— La situation évolue ? me demande-t-il.
— On peut l’espérer. Mais il va falloir jouer serré.
— C’est parti ! Quel est le programme ?
V’là le Sana des grands jours. Blanc bleu, de chez Cartier ! Ne lui manque qu’un écrin de peau rouge, doré au fer. Tout est net, limpide, décidé. L’harmonie totale des idées. Aucune contradiction.

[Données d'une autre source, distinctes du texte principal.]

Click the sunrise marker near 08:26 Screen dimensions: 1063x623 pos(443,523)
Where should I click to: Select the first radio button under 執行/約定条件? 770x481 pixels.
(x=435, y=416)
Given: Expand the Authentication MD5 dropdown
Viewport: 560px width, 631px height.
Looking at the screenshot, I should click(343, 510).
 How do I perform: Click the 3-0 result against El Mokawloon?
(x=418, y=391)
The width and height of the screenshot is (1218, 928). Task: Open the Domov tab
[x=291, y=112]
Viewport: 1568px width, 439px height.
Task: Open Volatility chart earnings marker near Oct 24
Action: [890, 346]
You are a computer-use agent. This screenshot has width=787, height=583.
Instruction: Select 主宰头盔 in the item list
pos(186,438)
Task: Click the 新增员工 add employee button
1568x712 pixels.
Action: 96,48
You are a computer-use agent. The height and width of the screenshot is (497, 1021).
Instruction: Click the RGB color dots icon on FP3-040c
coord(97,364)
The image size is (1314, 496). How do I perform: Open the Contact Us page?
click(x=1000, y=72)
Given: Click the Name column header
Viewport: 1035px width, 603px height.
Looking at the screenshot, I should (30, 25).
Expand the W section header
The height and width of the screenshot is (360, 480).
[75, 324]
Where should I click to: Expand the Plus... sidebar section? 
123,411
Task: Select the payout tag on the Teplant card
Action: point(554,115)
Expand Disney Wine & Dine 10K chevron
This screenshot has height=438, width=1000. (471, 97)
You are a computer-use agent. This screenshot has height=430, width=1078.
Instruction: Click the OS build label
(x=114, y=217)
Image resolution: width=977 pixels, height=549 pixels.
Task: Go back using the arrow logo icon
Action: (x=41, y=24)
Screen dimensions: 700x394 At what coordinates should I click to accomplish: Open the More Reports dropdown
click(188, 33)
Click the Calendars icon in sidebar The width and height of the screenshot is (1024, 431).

— Il faut trouver un coin peinard pour téléphoner, fils. Tu vas chercher le domicile privé d’un certain Kipeët Pluokksonkuü, lequel est rédacteur en chef du Dypaä Cekkoneri . Tu vas l’appeler. Lui dire que tu as une communication de la plus haute importance à lui faire à propos de l’accident d’hydravion survenu dans la journée. Explique-lui qui tu es : un émigré, bûcheron de son état. Tu es en mesure de fournir du sensationnel. Seulement tu aimerais voir rémunérer tes informations. S’il est preneur, tu pourras lui rendre visite. Sinon, tu porteras ta marchandise ailleurs ; tu me suis ? Donne-lui toutes les précisions qu’il serait amené à te demander quant à ton identité, l’exploitation pour laquelle tu travailles, etc. Je te préviens qu’en agissant ainsi, tu engages ton bras nu dans une ruche pour essayer d’attraper du miel. Et tu sais que, lorsqu’elles sont nombreuses, les piqûres d’abeilles peuvent être mortelles ?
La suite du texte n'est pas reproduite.